Texte extrait
──────────
« Le plus difficile, c’est la première journée de retour », dit François Gabart. / STEPHANE MAHE / REUTERS

Malgré ses quarante-deux jours, seize heures et quarante minutes en mer autour du monde, et son marathon médiatique depuis son arrivée, dimanche 17 décembre, à Brest, François Gabart semblait frais et dispo lorsqu’il s’est présenté mercredi au siège du Monde. Le navigateur, nouveau détenteur du record du monde du tour du monde en solitaire à la voile, a répondu à vos questions pendant près d’une heure.

Flo : Comment vit-on le retour à la civilisation après de longues semaines de solitude ?

François Gabart : C’est à la fois brutal parce que la transition est énorme. C’est à la fois confortable parce qu’on est plus habitué à la vie sur terre, on s’habitue plus facilement au confort terrestre qu’à l’inconfort du bateau.

Le plus difficile, c’est la première journée de retour. Il y avait des milliers de personnes à Brest, c’est très positif, très bienveillant, mais il est difficile de répondre à toutes les sollicitations.

J’aimerais aussi parler du confort terrestre. Ce qui est génial, c’est d’apprécier de petites choses de la vie terrestre qu’on oublie un peu : prendre une douche et se laver avec autre chose que des lingettes, manger sur une table qui ne bouge pas.

MétéoMonde : Y a-t-il d’énormes différences de températures en pleine mer pendant le tour de monde ?

François Gabart : On vit plusieurs saisons en un tour du monde. On part en hiver en Europe, on se retrouve rapidement dans l’alizé et très vite à l’Equateur où il fait très chaud : jamais moins de 30 degrés à l’intérieur du bateau. Très rapidement on se retrouve dans l’été austral, où on passe de 30 à 15 degrés en vingt-quatre heures.

C’est un peu comme ceux qui ont la chance de partir au chaud pendant les fêtes et qui partent de l’aéroport de Roissy ou d’Orly, et qui se retrouvent dans la chaleur étouffante d’une île vingt-quatre heures plus tard.

Je n’ai quasiment jamais souffert du froid pendant la navigation, on peut s’en protéger, il suffit d’empiler des couches de vêtements. Alors que la chaleur, tu es dévêtu, tu transpires. La peau est dans un milieu salin, hyperagressif, et ça commence à l’attaquer.

Tom : Au début de l’océan Indien, il y a eu un contact (visuel, heureusement !) avec un iceberg. Sur la vidéo, on sent bien que vous avez la boule au ventre. La présence de glace flottante à cet endroit était-elle une surprise totale, où aviez-vous des outils pour vous dire qu’il fallait être vigilant ?
──────────
Liste des données
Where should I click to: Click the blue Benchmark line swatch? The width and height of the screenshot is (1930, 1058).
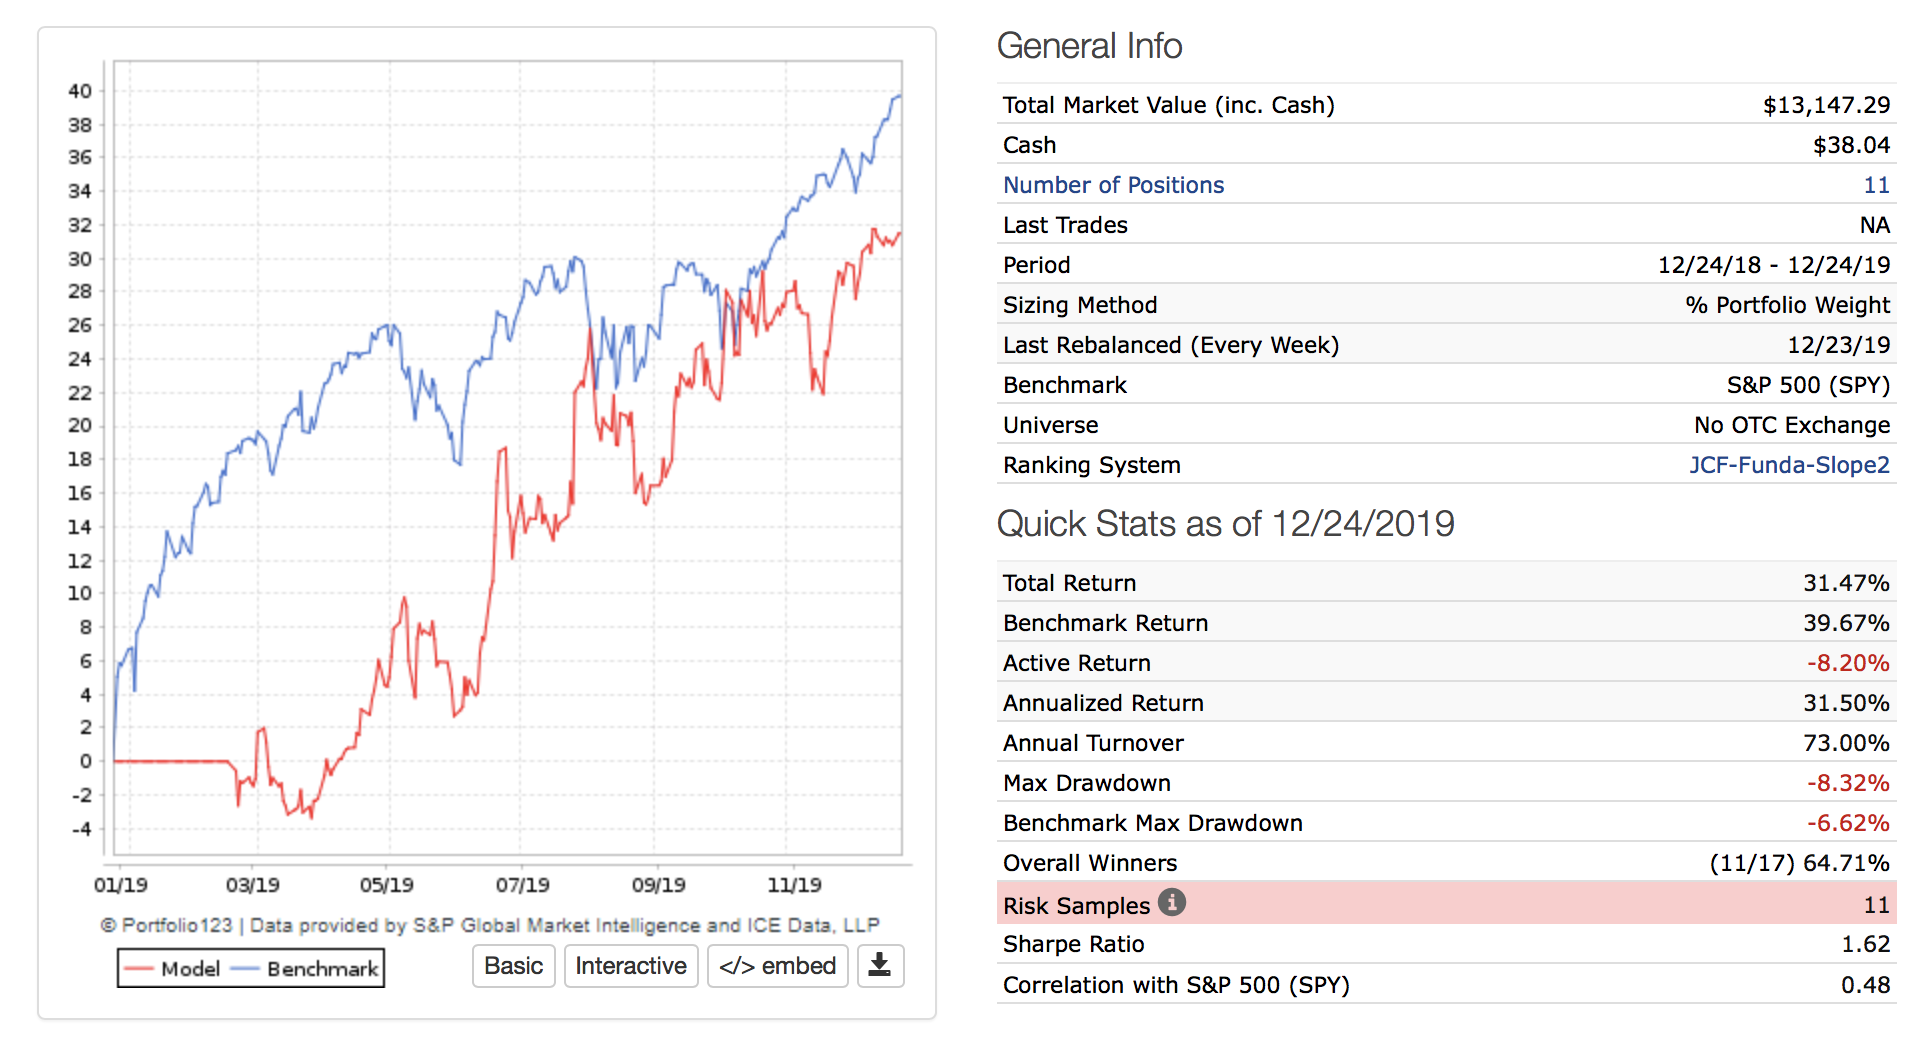tap(245, 969)
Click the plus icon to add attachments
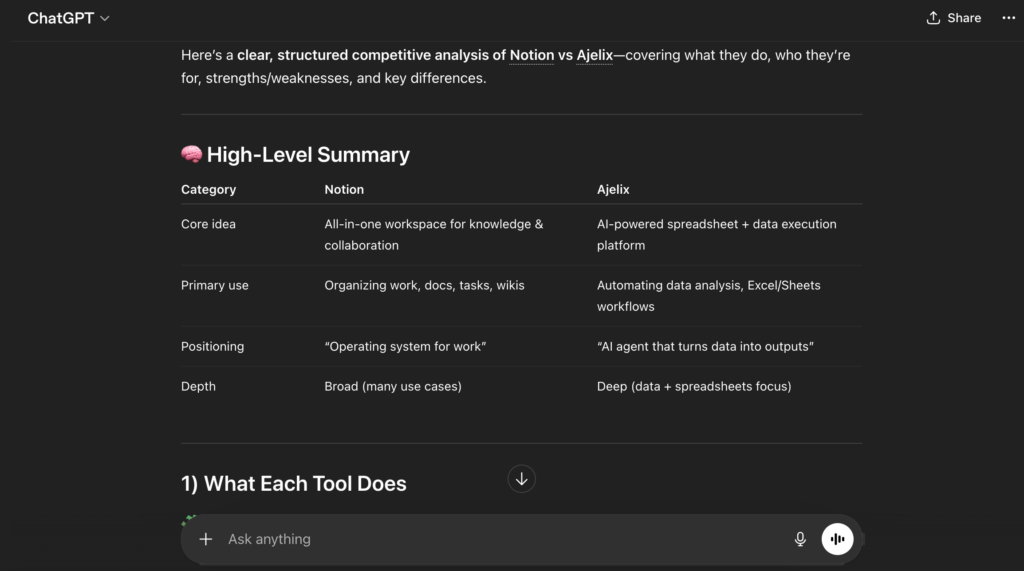Viewport: 1024px width, 571px height. [206, 539]
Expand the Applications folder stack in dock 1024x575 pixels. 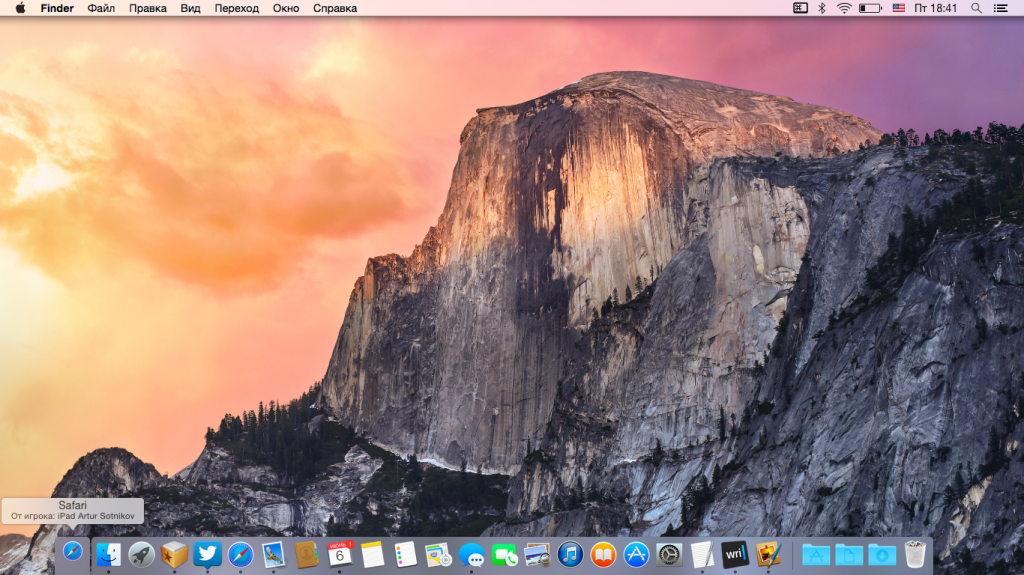pyautogui.click(x=815, y=554)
──────────
Exercice imposé 1
Remettez à l'échelle les entrées, du début jusqu'à la ligne contenant « Viewport: 1024px width, 571px » incluse, en recopiant ces seules lignes, demandes comprises, et en multipliant par 0,55 chaque nombre figurant dans les réponses (coordonnées et dimensions d'écran), arrondi à l'entier avec les demis vers le haut. Laissez les images hors de la réponse.
Exercice imposé 2
Reprenez l'entretien avec François Gabart là où il s'arrête.
Le texte et les entrées n'ont aucun lien entre eux.

Réponse finale 1
Where should I click to: Click the blue Benchmark line swatch? The width and height of the screenshot is (1930, 1058).
tap(135, 533)
Click the plus icon to add attachments
Viewport: 563px width, 314px height. [113, 296]

Réponse finale 2
François Gabart : Il s’agissait en fait de l’océan Pacifique, où je suis tombé nez à nez avec un iceberg, au sud de la Nouvelle-Zélande. C’est une vraie surprise, parce qu’on a justement des moyens de prévision de glaces, et on ne s’attendait pas à un tel glaçon ici.

On dispose d’images satellites qui permettent de voir les gros icebergs avec une résolution de 100 mètres, ceux qui font plus de 100 mètres de largeur ou de longueur.

Dans cette fameuse zone, il n’y avait aucun gros iceberg repéré, ce qui n’était pas forcément le cas plus tôt dans l’océan Indien, où on est passé à côté de gros icebergs de plus de 100 mètres.

En mer, on regarde beaucoup la température de l’eau : la durée de vie d’un iceberg en dépend directement. C’est comme un glaçon dans l’eau : plus l’iceberg est petit, plus il va fondre vite. Sa surface de contact avec l’eau par rapport à son volume global est plus grande.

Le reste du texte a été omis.